Document A: Letter From Chairman Khrushchev to President Kennedy (ORIGINAL)

DEAR MR. PRESIDENT, I have studied with great satisfaction your reply to Mr. Thant concerning measures that should be taken to avoid contact between our vessels and thereby avoid irreparable and fatal consequences. This reasonable step on your part strengthens my belief that you are showing concern for the preservation of peace, which I note with satisfaction.

I have already said that our people, our Government, and I personally, as Chairman of the Council of Ministers, are concerned solely with having our country develop and occupy a worthy place among all peoples of the world in economic competition, in the development of culture and the arts, and in raising the living standard of the people. This is the most noble and necessary field for competition, and both the victor and the vanquished will derive only benefit from it, because it means peace and an increase in the means by which man lives and finds enjoyment.

In your statement you expressed the opinion that the main aim was not simply to come to an agreement and take measures to prevent contact between our vessels and consequently a deepening of the crisis which could, as a result of such contacts, spark a military conflict, after which all negotiations would be superfluous because other forces and other laws would then come into play--the laws of war. I agree with you that this is only the first step. The main thing that must be done is to normalize and stabilize the state of peace among states and among peoples.

I understand your concern for the security of the United States, Mr. President, because this is the primary duty of a President. But we too are disturbed about these same questions; I bear these same obligations as Chairman of the Council of Ministers of the U.S.S.R. You have been alarmed by the fact that we have aided Cuba with weapons, in order to strengthen its defense capability--precisely defense capability--because whatever weapons it may possess, Cuba cannot be equated with you since the difference in magnitude is so great, particularly in view of modern means of destruction. Our aim has been and is to help Cuba, and no one can dispute the humanity of our motives, which are oriented toward enabling Cuba to live peacefully and develop in the way its people desire.

You wish to ensure the security of your country, and this is understandable. But Cuba, too, wants the same thing; all countries want to maintain their security. But how are we, the Soviet Union, our Government, to assess your actions which are expressed in the fact that you have surrounded the Soviet Union with military bases; surrounded our allies with military bases; placed military bases literally around our country; and stationed your missile armaments there? This is no secret. Responsible American personages openly declare that it is so. Your missiles are located in Britain, are located in Italy, and are aimed against us. Your missiles are located in Turkey.

You are disturbed over Cuba. You say that this disturbs you because it is 90 miles by sea from the coast of the United States of America. But Turkey adjoins us; our sentries patrol back and forth and see each other. Do you consider, then, that you have the right to demand security for your own country and the removal of the weapons you call offensive, but do not accord the same right to us? You have placed destructive missile weapons, which you call offensive, in Turkey, literally next to us. How then can recognition of our equal military capacities be reconciled with such unequal relations between our great states? This is irreconcilable.

» SET PROBLEM A: In the Khrushchev letter, how far by sea from the coast of the United States is Cuba said to be?
» SET PROBLEM B: Print the section of the Khrushchev letter starting at "I understand your" and ending at "its people desire.".
» SET PROBLEM C: Name every country that the Khrushchev letter says has American missiles located in it.

» GIVEN INFORMATION:
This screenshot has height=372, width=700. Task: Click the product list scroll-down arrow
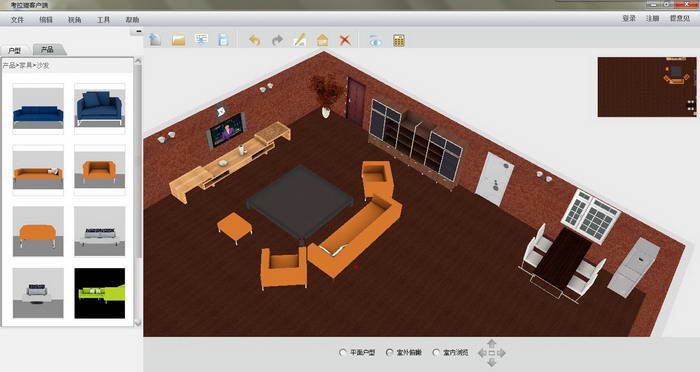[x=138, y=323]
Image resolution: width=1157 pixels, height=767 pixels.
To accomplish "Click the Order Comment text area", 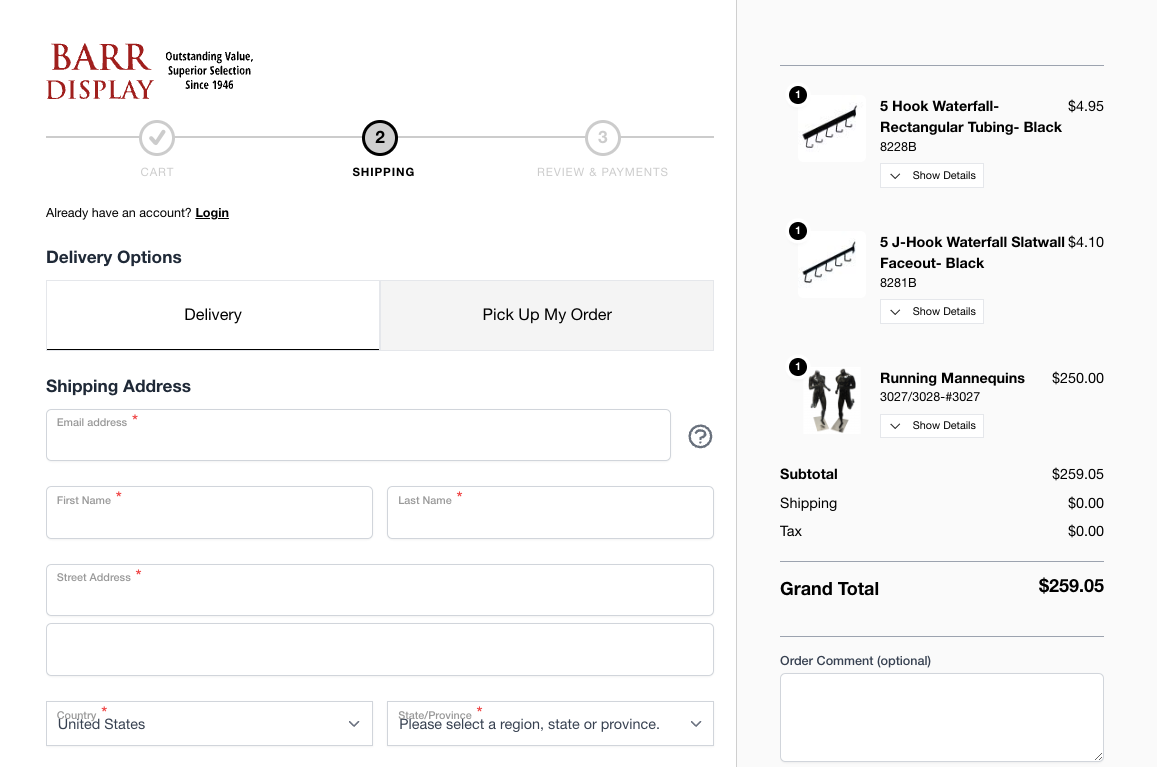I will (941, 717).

» CORRECT OUTPUT A: 90 miles

» CORRECT OUTPUT B:
I understand your concern for the security of the United States, Mr. President, because this is the primary duty of a President. But we too are disturbed about these same questions; I bear these same obligations as Chairman of the Council of Ministers of the U.S.S.R. You have been alarmed by the fact that we have aided Cuba with weapons, in order to strengthen its defense capability--precisely defense capability--because whatever weapons it may possess, Cuba cannot be equated with you since the difference in magnitude is so great, particularly in view of modern means of destruction. Our aim has been and is to help Cuba, and no one can dispute the humanity of our motives, which are oriented toward enabling Cuba to live peacefully and develop in the way its people desire.

» CORRECT OUTPUT C: Britain, Italy, Turkey